:: Data for processing ::

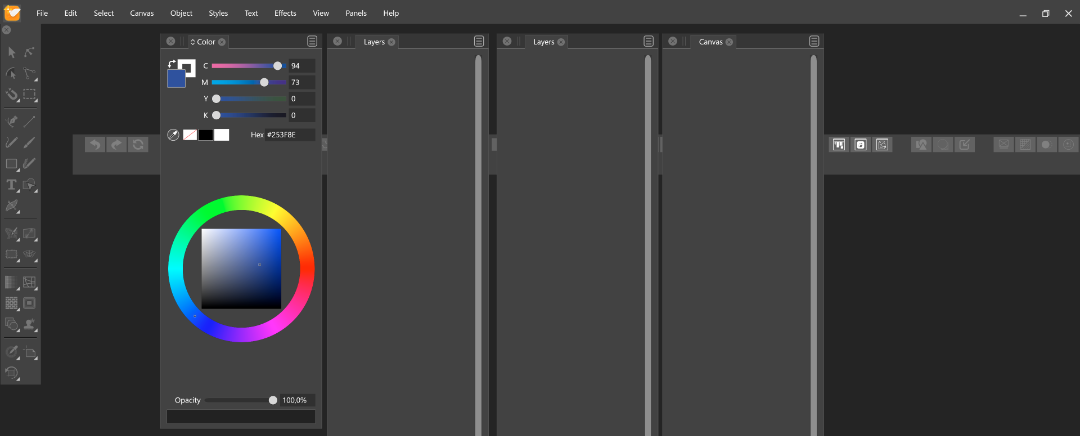Swap fill and stroke colors arrow
The height and width of the screenshot is (436, 1080).
point(172,64)
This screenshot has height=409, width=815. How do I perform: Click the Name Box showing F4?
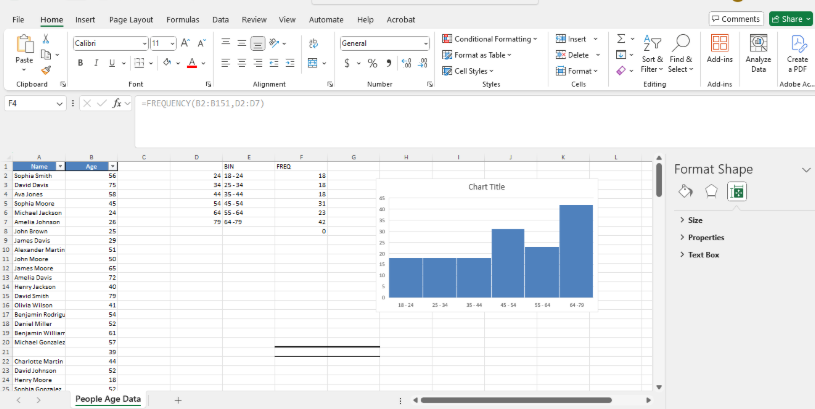point(28,103)
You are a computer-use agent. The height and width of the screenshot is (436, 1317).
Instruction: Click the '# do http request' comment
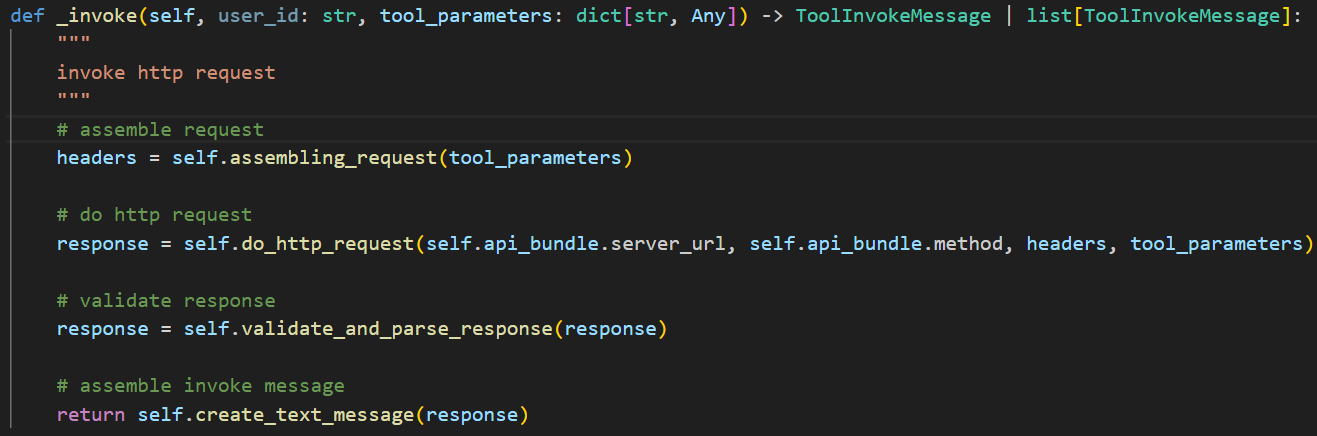coord(154,215)
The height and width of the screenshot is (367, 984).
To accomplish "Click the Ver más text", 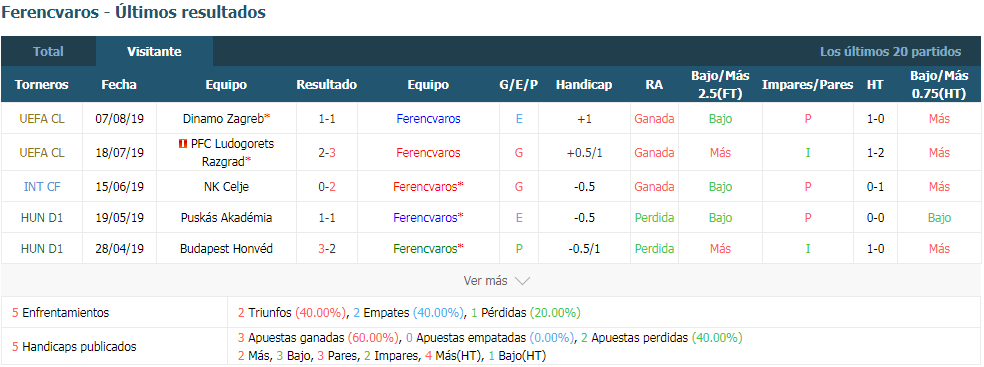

:::

▶ Goal of the exercise: Make an exact copy of the lines from the one holding "This screenshot has" through the end of the material, both ends included, and keep the pictures out of it.

▶ Exercise answer:
This screenshot has height=409, width=815. How do I perform: Click the Name Box showing F4?
point(28,103)
You are a computer-use agent. The height and width of the screenshot is (436, 1317).
Instruction: Click the '# do http request' comment
coord(154,215)
The height and width of the screenshot is (367, 984).
To accomplish "Click the Ver más text", 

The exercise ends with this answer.